● **Description of the task**
Gather all lines in the records below that include the word "options".

########

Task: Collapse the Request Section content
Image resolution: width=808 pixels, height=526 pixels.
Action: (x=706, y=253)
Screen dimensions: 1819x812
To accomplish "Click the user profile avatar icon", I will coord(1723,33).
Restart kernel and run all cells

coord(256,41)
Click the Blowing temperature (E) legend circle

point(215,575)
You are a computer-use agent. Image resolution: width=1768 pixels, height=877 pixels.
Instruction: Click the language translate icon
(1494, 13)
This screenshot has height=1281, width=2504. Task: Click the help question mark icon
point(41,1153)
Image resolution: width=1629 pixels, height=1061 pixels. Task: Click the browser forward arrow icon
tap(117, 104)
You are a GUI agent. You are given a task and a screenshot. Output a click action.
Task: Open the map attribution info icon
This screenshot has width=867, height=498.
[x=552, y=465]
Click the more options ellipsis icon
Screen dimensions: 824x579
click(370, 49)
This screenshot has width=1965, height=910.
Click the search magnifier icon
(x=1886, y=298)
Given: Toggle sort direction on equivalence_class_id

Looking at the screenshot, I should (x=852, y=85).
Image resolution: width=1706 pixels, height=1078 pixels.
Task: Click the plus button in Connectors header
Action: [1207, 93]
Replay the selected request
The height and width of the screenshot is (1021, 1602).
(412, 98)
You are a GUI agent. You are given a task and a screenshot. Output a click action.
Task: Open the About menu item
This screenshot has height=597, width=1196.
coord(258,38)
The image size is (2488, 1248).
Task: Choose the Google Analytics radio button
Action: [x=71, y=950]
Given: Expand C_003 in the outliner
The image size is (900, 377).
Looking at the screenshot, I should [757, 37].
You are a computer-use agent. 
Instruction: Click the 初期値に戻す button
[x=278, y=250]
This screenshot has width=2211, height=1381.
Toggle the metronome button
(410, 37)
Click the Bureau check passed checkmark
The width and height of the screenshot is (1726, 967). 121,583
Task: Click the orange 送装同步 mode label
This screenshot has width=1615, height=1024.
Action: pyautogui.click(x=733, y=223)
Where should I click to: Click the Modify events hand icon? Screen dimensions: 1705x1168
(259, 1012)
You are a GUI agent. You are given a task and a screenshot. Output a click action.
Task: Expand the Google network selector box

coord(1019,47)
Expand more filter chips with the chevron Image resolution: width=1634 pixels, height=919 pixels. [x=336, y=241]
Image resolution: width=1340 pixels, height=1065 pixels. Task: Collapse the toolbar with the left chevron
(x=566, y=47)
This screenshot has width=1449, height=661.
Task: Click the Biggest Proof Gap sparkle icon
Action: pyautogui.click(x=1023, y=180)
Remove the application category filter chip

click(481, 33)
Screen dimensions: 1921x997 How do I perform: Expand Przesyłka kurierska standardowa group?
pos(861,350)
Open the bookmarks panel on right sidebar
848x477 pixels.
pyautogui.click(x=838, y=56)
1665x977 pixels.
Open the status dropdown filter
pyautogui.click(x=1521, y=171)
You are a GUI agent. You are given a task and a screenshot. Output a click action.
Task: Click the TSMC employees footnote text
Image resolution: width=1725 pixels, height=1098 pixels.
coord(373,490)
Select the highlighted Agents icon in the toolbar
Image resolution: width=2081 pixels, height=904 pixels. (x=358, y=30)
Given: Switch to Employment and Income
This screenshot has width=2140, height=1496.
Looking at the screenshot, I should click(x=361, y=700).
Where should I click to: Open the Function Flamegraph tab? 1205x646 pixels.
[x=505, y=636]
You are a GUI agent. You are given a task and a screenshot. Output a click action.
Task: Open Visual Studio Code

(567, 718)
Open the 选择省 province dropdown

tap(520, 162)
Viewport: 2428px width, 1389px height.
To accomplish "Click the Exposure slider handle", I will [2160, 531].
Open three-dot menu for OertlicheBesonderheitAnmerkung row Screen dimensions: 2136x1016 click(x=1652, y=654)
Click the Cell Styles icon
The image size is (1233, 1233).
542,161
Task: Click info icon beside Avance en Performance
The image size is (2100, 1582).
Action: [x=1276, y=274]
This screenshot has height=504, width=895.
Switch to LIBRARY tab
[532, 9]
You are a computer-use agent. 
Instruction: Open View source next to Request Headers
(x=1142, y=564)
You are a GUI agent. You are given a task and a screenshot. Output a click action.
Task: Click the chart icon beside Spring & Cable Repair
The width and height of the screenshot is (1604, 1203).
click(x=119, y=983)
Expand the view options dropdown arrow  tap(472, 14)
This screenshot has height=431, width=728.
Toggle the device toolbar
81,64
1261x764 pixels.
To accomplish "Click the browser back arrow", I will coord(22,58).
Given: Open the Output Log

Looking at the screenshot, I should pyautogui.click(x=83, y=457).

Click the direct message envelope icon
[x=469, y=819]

########

● **Result**
Click the more options ellipsis icon
Expand the view options dropdown arrow  tap(472, 14)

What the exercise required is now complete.